Development Of New Optical Techniques And Methods For Basic Biology And Biomedical Applications

The term “optical biopsy” identifies the diagnostic procedures based on the interaction between light and biological substrates, with their content in biomolecules acting as endogenous fluorophores when excited with light at a suitable wavelength.

The overall autofluorescence emission of cells, tissue and fluids depends on the kind, amount and microenvironment of the endogenous fluorophores, and their changes depending on alteration of normal state and rising of pathologies. As a consequence, autofluorescence analysis can provide diagnostic information, in real time and in the absence of external makers and dyes (label free).

The liver is engaged in several metabolic and catabolic activities to maintain the systemic homeostasis of nutrients and micronutrients, involving different endogenous fluorophores. These exhibit different distribution in the tissue and spectral properties, useful to appreciate both histological organization and composition of liver tissue, through suitable imaging or spectral analysis procedures.

The light interaction with a biological substrate results in various optical events,  in including fluorescence.

The contrast between the blue (NADH) and yellowish (lipofuscins) cytoplasmic areas and the light blue, brilliant reticular structures (fibrous proteins) allows to appreciate the plates of hepatocytes converging to the centrolobular vein (c) in normal parenchima, and the disorganized structure and the accumulation of collagen in the portal area  (p) in fibrosis. In fatty liver (steatosis) lipid droplets are easily observable for their brilliant emission due to the presence o highly fluorescing vitamin A and fluorescing lipids.

The different spectral properties of the liver fluorophores are identified  by means of spectral function, which are used for the fitting analysis based estimation of the relative contribution of each fluorophore to the overall emission, similarly to an in situ biochemical analysis. Images and spectra are obtained under 366 nm excitation.

Cryostatic section of normal liver tissue 

On these bases, autofluorescence analysis offers multiple diagnostic applications, from the real time monitoring of liver functionality in surgery and transplantation, to the histological diagnosis of liver biopsy. In the latter case, besides NAD(P)H and flavins, the emission signal of collagen and lipopigments is also used for the development of methods for the fast and cost effective screening of cases to avoid useless use of time in the selection of suspicious cases be sent to the pathologist for further observation, to confirm the diagnosis of liver disorder progression, from steatosis to most severe disease (hepatocarcinoma).
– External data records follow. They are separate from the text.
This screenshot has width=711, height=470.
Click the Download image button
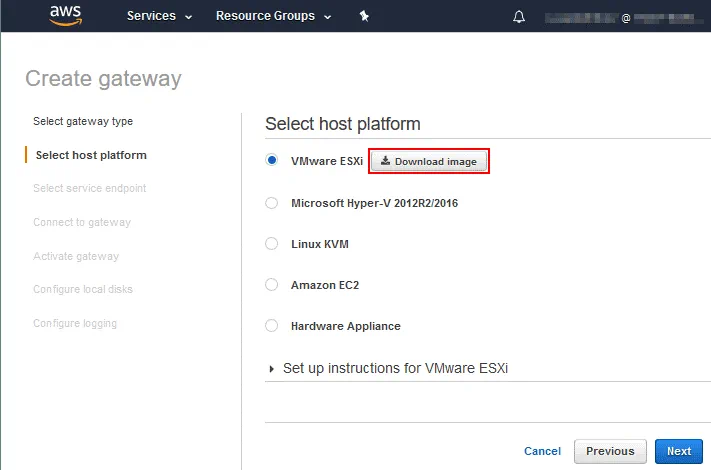[429, 161]
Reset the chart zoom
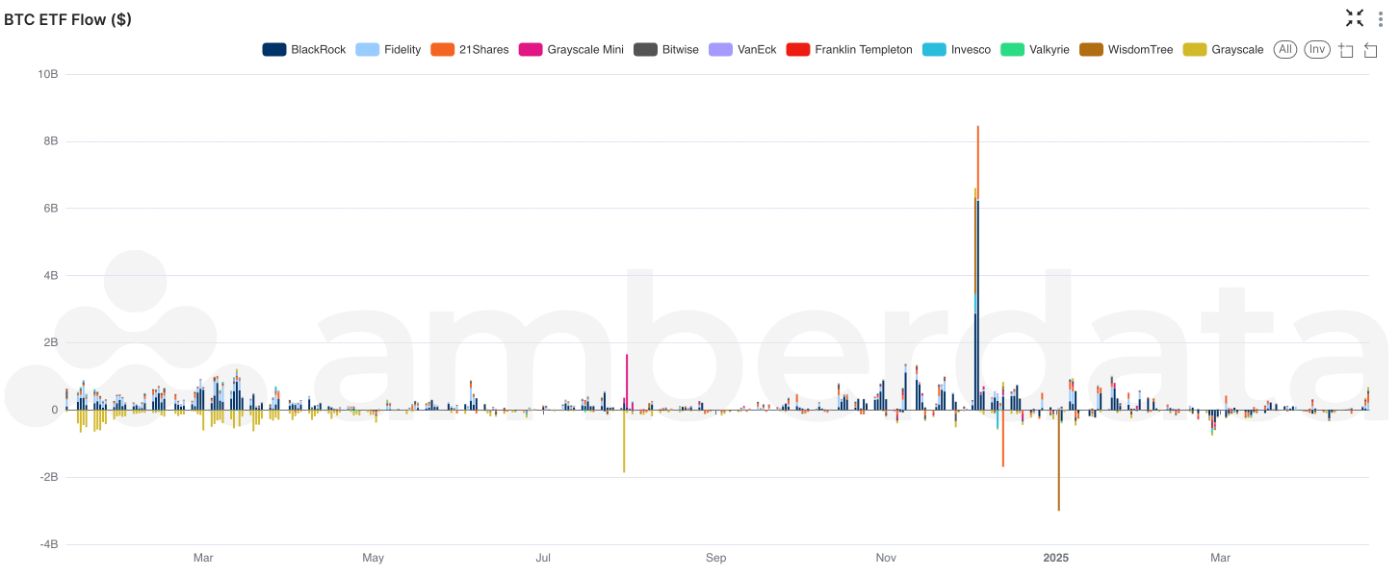 (1372, 47)
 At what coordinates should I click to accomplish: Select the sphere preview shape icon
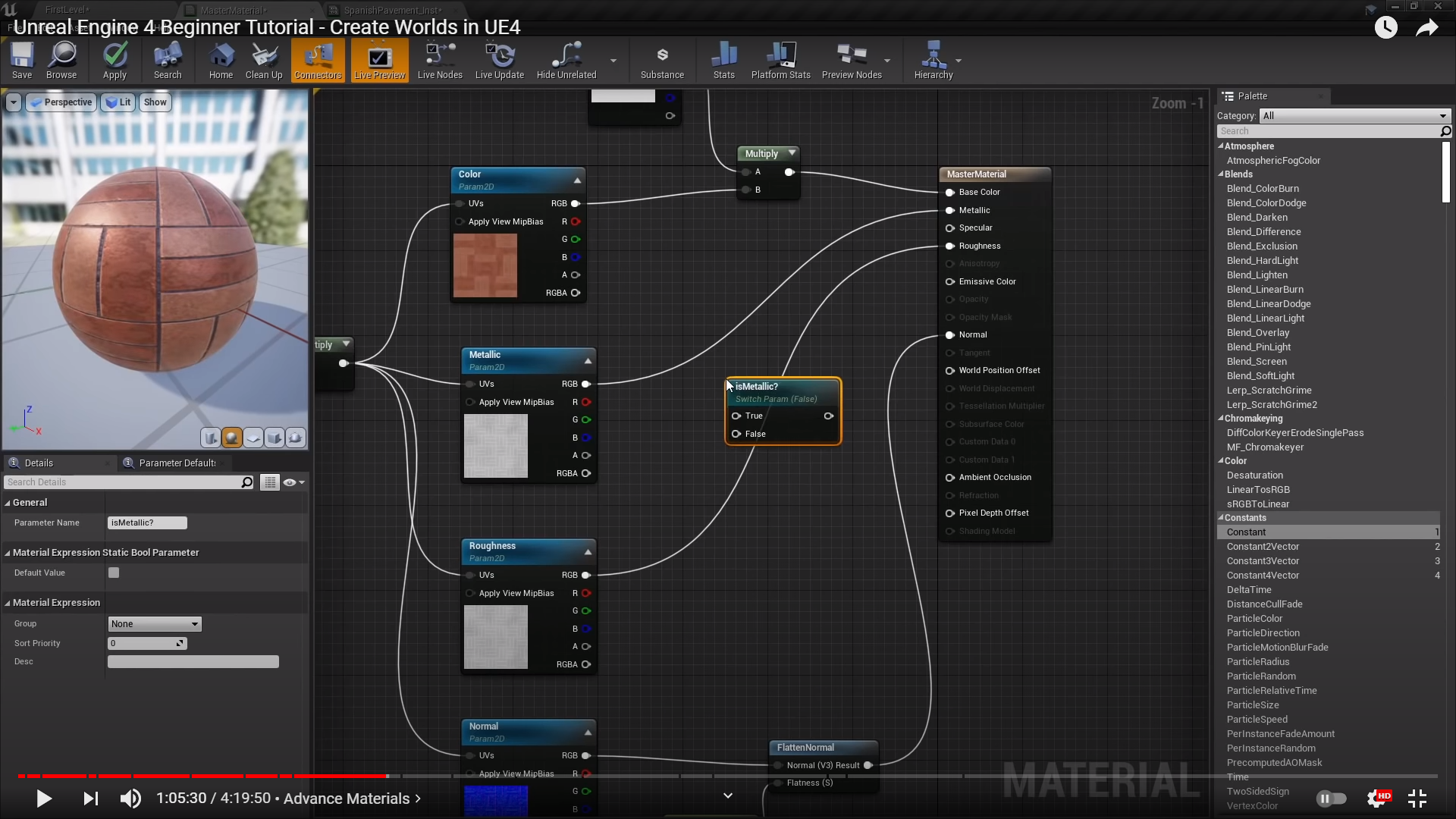coord(232,438)
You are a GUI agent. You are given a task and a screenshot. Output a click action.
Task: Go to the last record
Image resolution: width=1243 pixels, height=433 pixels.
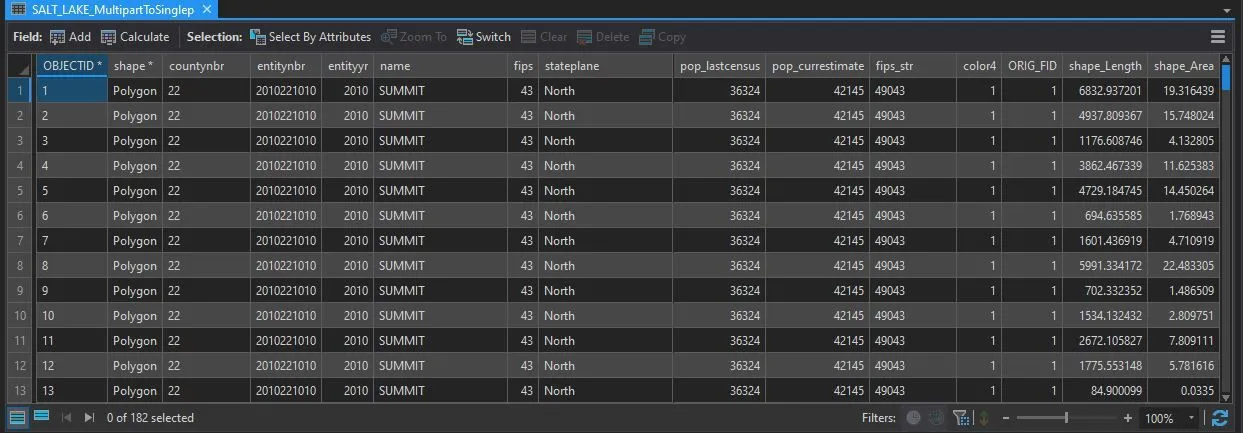pyautogui.click(x=90, y=418)
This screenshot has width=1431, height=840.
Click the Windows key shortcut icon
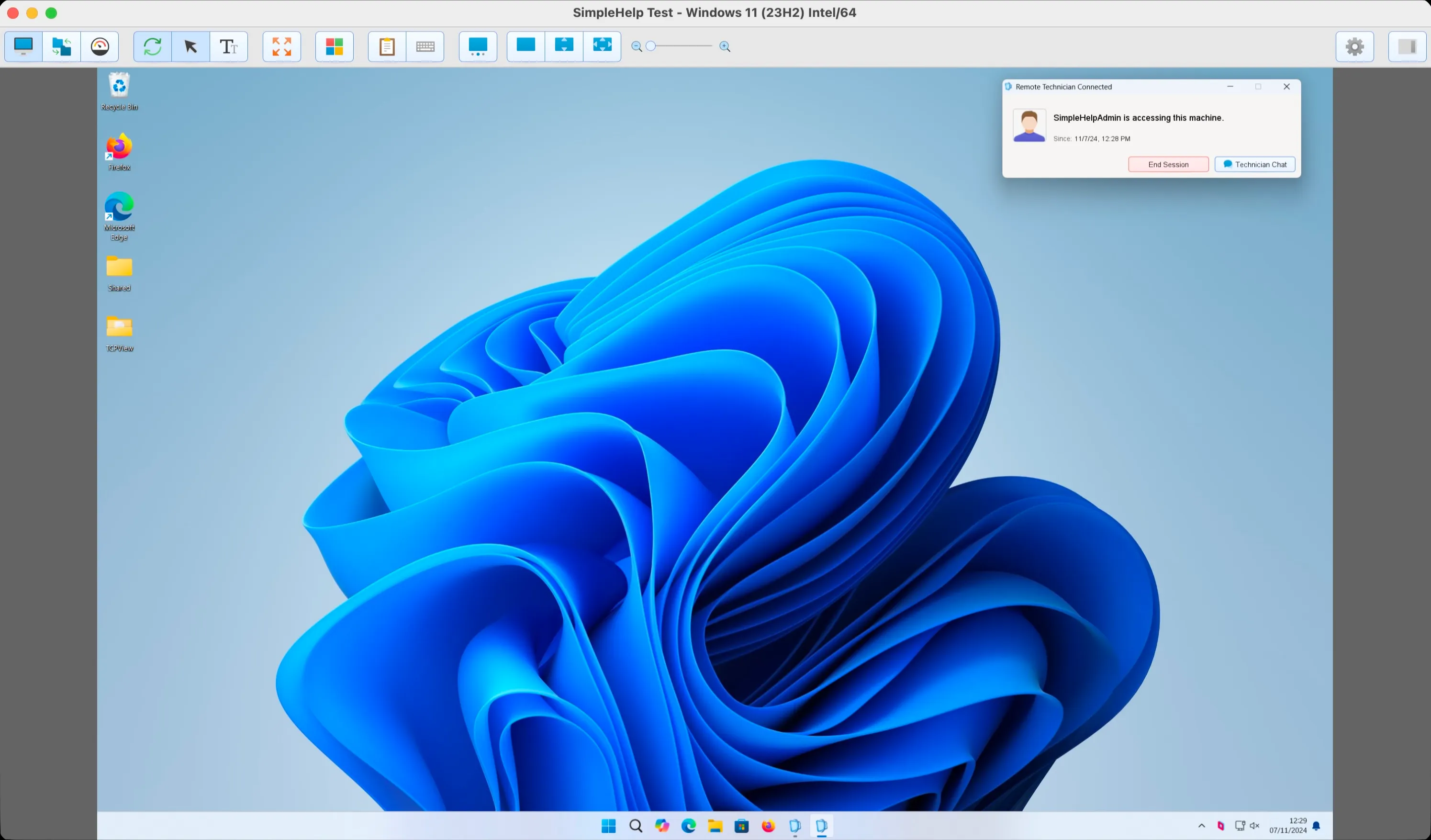point(335,46)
The increasing demand of new “serum panels” biomarkers for the non invasive diagnosis in hepatology and more generally in the study and therapy of systemic metabolic disorders has guided attention to the autofluorescence of serum. This is particularly promising because: i) liver is engaged in the storage and mobilization into the blood of retinol and lipids, in particular some free fatty acids, such as arachidonic, linoleic e oleic acids; ii) these compounds are fluorescing and can be estimated directly in crude serum; iii) retinol and some free fatty acids and their derivative (for example  eicosanoids) have a pathophysiological meaning, since they act as antioxidants, regulators and mediators along the pathways of liver intrinsic or systemic regulation of defensive of harmful responses induced by hepatic stress.  
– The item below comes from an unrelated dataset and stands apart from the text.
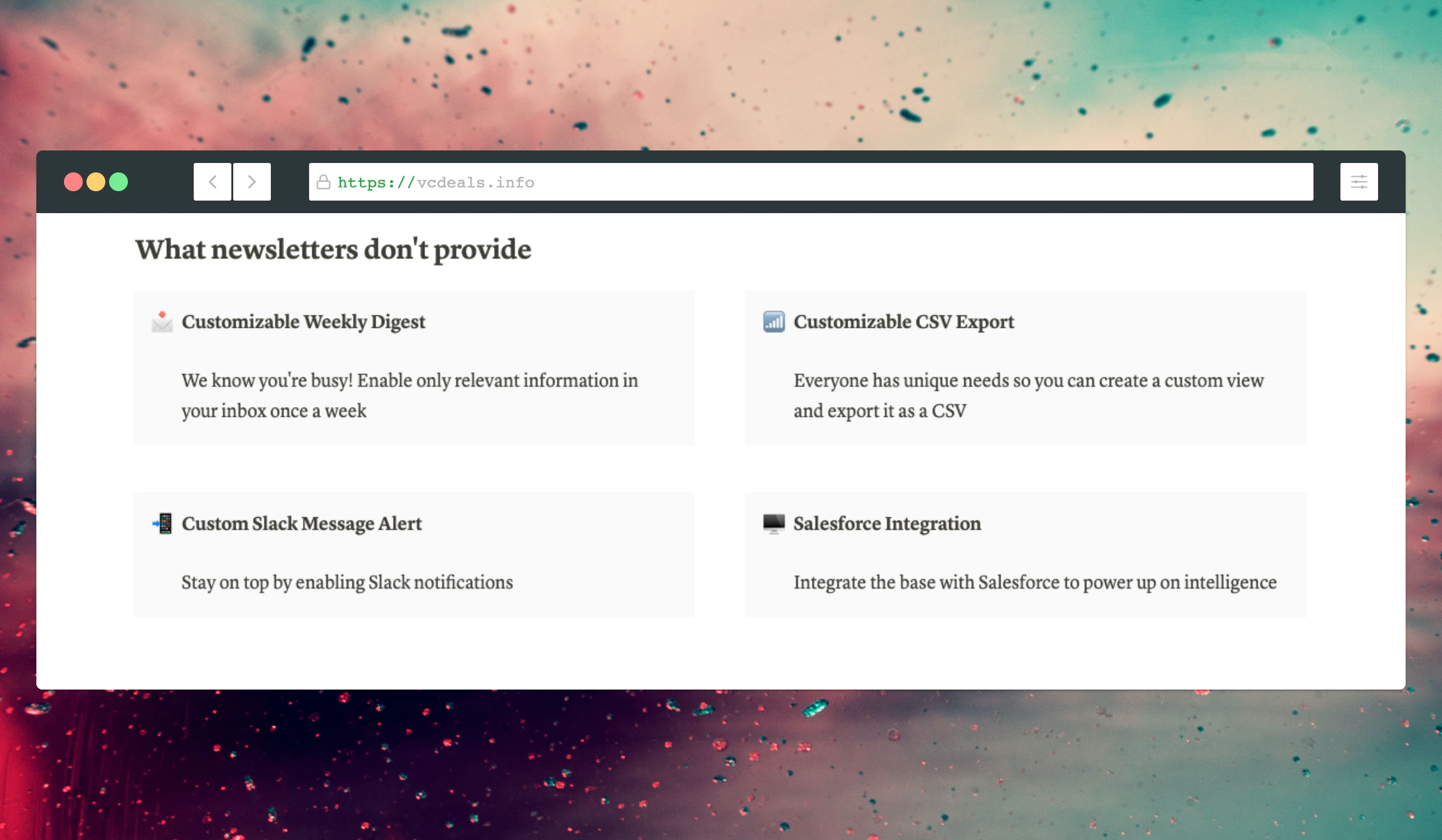Click the green maximize window dot
This screenshot has width=1442, height=840.
tap(118, 182)
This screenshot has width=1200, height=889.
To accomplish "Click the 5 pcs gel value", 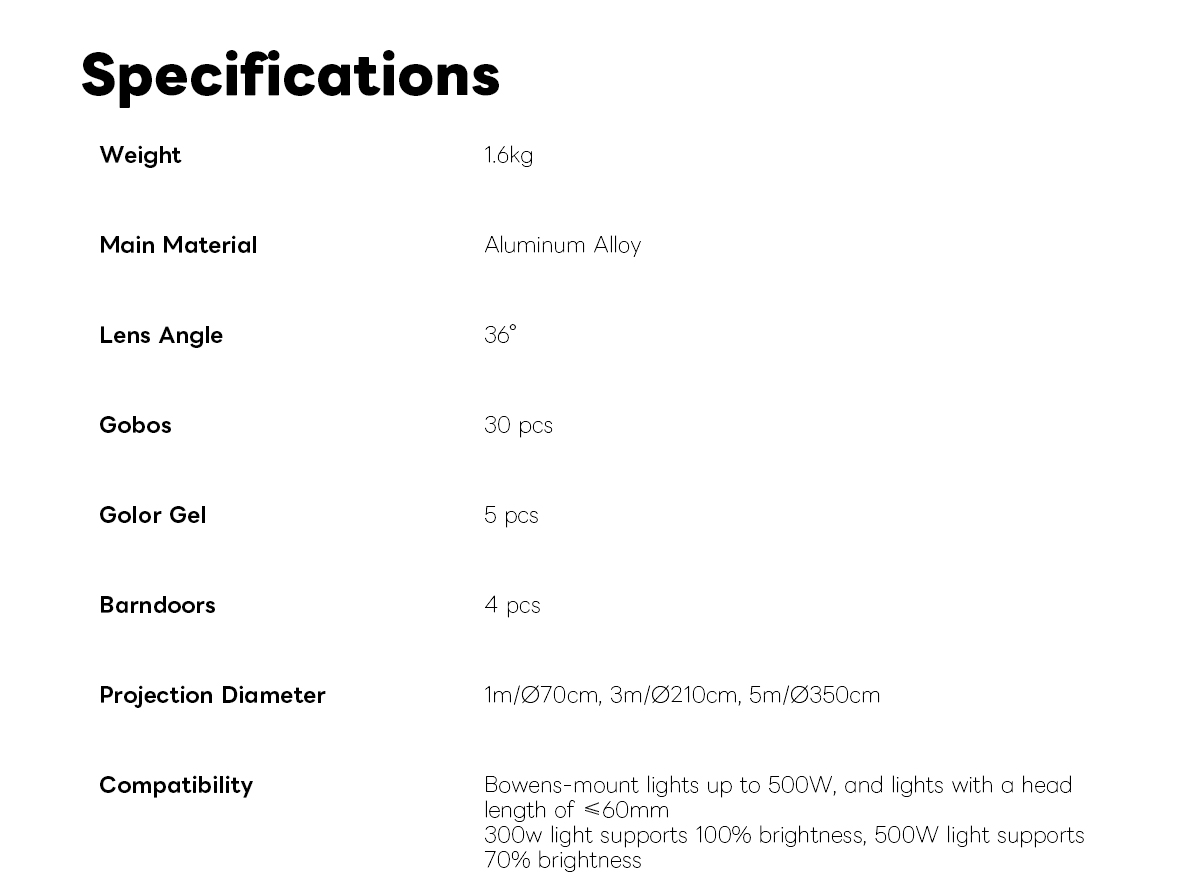I will (x=511, y=515).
Emission spectra of serum collected from rats, controls vs hepatic ischemia and riperfusion (I/R), and an example of spectral fitting analysis (contro serum, fluorophres identified by colors). Fitting analysis allows to estimate the relative riising of arachidonic acid against retinol, from the control (r = 0.58) to I/R 60/60 min and 60/ 120 min. This finding is in agreement with literature on hepatic stress and induction of mobilization and rising in serum of fatty acids  and their derivatives (eicosanoids), against a stable levels of retinol.  


Although autofluorescence fitting analysis does not provide strictly quantitative data as biochemistry can do, it can give useful information to advance the knowledge of pathophysiological mechanisms in the rising of hepatic damage, and to improve “serum panel” biomarkers for the development of real time, non invasive, cost effective diagnostic techniques to support the monitoring of liver functionality in maintaining systemic metabolic homeostasis.